Horriblement pompeux, très mal joué. Il n'y a que Vincent Lacoste qui connaisse la différence entre le théâtre et le cinéma ? Il faut quand même avouer que les acteurs ne sont pas aidés par les dialogues. C'est tellement artificiel, creux et chiant que rapidement je ne savais même pas plus ce que je regardais.
Une réalisation découverte, l'histoire est bien, le tour est fait auprès de ce monde, tantôt glauque et triste pour ces personnages homosexuels malades, c'est solennel cette mise en scène, un romantisme réservé et effacé. Le poing sur la table était pour 120 battements par minute, la politique, le monde du travail, Call me by your name pour les personnages aisés à débattre, la discrimination concernée au cœur des sujets et préjugés.
J'ai adoré, Vincent Lacoste est parfait ! L'homophobie persiste encore au XXI siècle et c'est un drame ! Que les homophobes (étriqués d"esprit.... mais c'est un pléonasme) fassent preuve de tolérance et de compréhensions pour les idées qui diffèrent en partie ou totalement des leurs !! Bon scénar, bons acteurs et super film.
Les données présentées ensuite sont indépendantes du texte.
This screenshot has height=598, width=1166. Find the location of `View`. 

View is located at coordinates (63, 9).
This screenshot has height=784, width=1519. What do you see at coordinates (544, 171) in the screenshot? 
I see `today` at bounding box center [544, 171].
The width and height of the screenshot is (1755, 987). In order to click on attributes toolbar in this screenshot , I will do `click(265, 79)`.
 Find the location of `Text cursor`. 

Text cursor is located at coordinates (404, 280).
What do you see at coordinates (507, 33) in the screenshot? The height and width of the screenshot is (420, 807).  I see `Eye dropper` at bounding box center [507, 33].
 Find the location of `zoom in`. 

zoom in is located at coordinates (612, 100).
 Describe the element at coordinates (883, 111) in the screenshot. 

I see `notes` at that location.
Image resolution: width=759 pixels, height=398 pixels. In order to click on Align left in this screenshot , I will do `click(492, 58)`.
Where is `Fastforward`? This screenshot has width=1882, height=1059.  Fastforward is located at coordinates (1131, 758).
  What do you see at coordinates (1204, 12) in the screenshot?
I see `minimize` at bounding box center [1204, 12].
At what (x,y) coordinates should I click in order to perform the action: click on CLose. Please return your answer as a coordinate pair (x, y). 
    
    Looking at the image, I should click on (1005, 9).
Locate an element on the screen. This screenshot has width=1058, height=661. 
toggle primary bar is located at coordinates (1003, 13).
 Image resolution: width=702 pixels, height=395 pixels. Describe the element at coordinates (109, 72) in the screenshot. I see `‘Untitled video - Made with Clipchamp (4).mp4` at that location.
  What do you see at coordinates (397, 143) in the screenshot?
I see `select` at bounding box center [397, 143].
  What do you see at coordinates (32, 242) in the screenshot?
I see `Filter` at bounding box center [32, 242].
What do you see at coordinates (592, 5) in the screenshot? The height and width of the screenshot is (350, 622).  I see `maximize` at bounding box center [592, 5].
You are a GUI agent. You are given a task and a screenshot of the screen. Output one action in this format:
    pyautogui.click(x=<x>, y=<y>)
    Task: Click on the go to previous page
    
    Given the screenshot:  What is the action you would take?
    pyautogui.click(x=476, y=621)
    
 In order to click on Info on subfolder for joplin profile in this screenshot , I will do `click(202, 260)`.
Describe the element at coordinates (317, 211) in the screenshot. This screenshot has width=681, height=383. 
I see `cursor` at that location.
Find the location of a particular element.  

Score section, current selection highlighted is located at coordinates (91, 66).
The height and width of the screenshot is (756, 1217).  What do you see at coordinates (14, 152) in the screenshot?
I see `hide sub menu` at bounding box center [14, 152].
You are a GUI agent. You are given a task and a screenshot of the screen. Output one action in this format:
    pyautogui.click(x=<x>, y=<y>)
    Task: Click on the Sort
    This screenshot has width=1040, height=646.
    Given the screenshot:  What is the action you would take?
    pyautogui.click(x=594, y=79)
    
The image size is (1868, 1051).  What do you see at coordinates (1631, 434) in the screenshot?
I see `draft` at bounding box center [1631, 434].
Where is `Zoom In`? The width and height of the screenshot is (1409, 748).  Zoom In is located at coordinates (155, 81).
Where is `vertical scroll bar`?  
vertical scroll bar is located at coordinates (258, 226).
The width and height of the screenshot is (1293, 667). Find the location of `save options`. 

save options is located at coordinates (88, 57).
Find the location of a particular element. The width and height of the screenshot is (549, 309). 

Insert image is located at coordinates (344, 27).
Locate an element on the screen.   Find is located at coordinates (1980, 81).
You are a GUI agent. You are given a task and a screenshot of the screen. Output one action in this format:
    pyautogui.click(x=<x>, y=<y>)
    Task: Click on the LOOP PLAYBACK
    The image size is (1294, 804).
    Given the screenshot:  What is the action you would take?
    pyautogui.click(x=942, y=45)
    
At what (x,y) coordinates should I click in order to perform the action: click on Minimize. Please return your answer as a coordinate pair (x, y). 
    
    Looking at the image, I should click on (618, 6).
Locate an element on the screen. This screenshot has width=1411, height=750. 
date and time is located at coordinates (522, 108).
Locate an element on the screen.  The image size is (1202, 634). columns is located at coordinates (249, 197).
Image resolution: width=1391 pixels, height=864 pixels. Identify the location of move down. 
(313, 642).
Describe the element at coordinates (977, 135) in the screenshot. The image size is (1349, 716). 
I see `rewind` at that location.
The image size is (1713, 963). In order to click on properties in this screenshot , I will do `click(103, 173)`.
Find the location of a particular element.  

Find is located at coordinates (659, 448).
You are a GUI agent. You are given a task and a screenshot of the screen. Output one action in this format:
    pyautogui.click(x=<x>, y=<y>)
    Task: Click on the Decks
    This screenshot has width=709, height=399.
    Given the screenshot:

Un cran en dessous de l'excellent "120 battements par minute" qui traitait du même sujet, ce film ne manque cependant pas de qualités. C'est surtout la qualité de l'interprétation qui fait la différence, grâce à des acteurs convaincants et sincères. Le ton apparemment léger de l'ensemble, à l'image du personnage interprété avec brio par Vincent Lacoste, contraste avec le drame sourd qui sous-tend le film de bout en bout. Au final, on retiendra surtout l'intensité du récit et des relations entre les personnages. Un beau film à voir.
Les dialogues écrits de façon très littéraires désarçonnent au départ, mais on comprend vite qu'ils servent à désamorcer une représentation réaliste des années sida. À la place, Honoré donne à voir une histoire d'amour aussi tragique que belle, rythmée par une merveilleuse bande sonore. Certainement le meilleur film du réalisateur à ce jour.
Très bien joué et la bonne idée est d'avoir pris des acteurs hétérosexuels, les dialogues sont plutôt savoureux mais je suis resté assez extérieur à l'histoire. Après je peux comprendre que certains aient adoré en arrivant à s'identifier mais ce ne fut pas mon cas.